Task directions: Nothing but the lines from the one with "How do I perform: Select" through the final line of the entries should appear in the answer, copied exactly and without pictures.

Source records:

+ + +

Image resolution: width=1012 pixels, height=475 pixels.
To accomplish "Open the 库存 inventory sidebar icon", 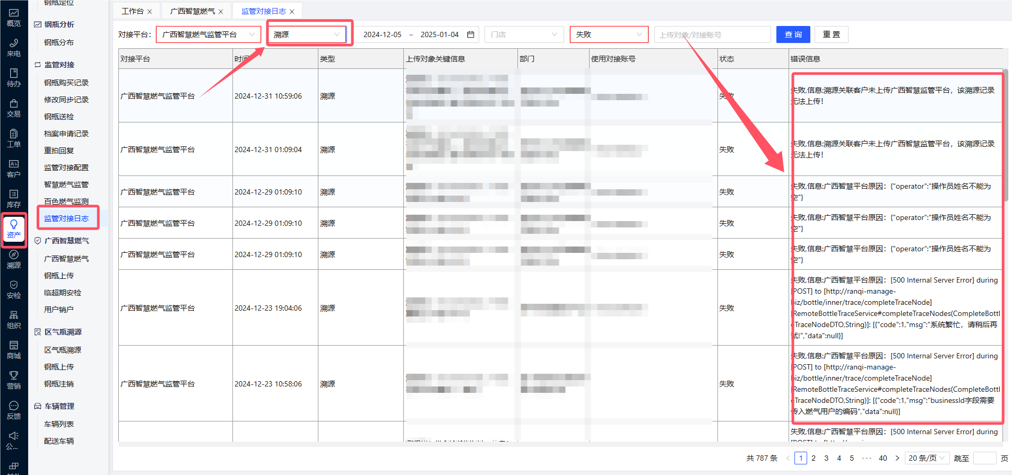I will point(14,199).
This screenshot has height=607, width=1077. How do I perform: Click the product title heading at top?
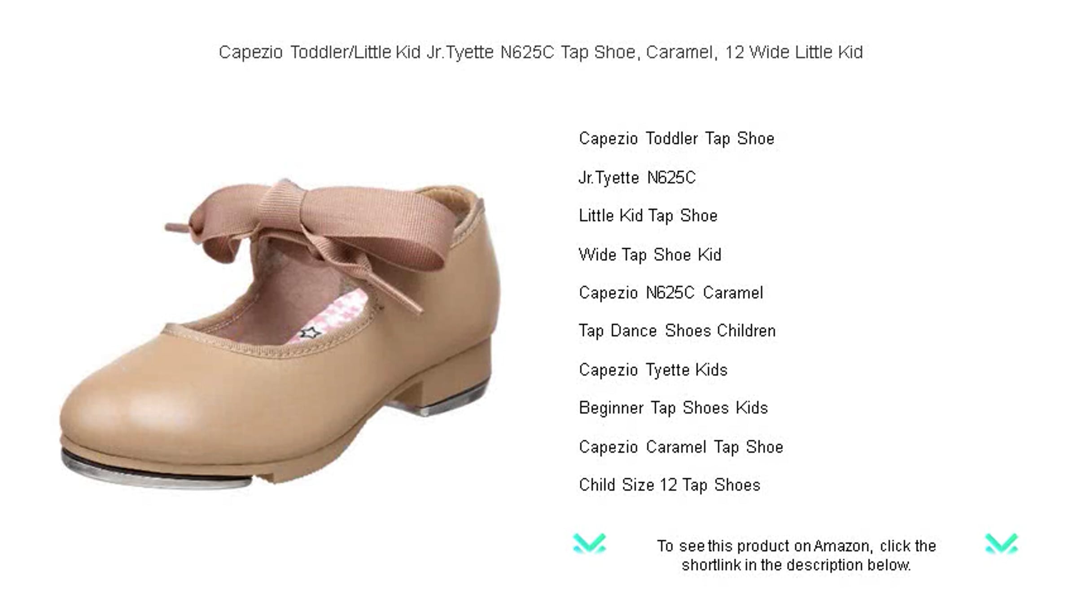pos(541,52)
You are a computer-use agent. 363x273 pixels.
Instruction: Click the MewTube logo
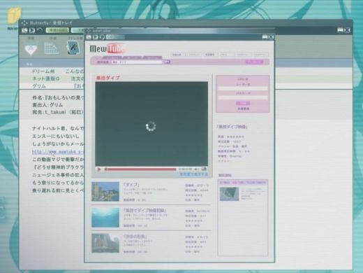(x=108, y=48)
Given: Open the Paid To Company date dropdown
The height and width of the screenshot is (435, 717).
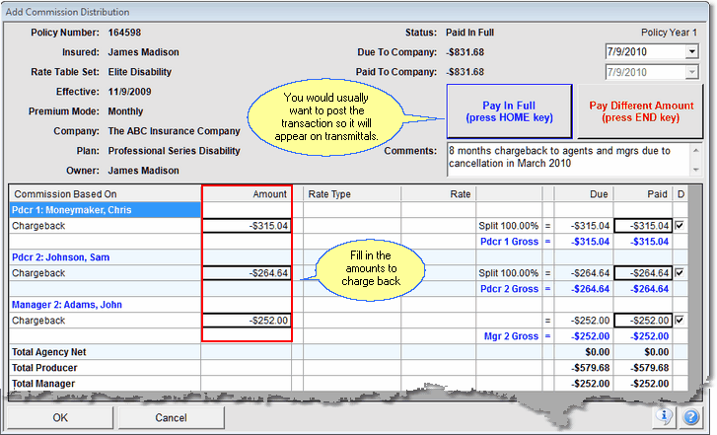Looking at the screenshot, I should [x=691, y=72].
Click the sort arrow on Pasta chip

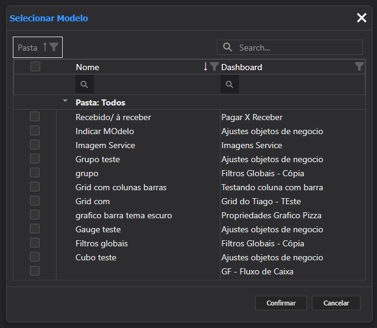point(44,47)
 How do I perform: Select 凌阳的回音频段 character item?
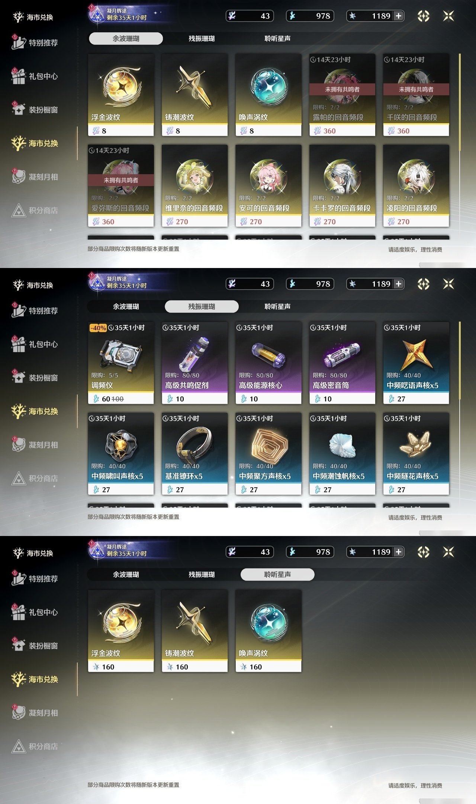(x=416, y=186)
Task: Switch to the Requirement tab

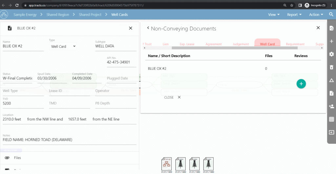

+ + +

Result for this exercise:
 How do I perform: Select 凌阳的回音频段 character item?
(x=416, y=186)
Task: Switch to the Requirement tab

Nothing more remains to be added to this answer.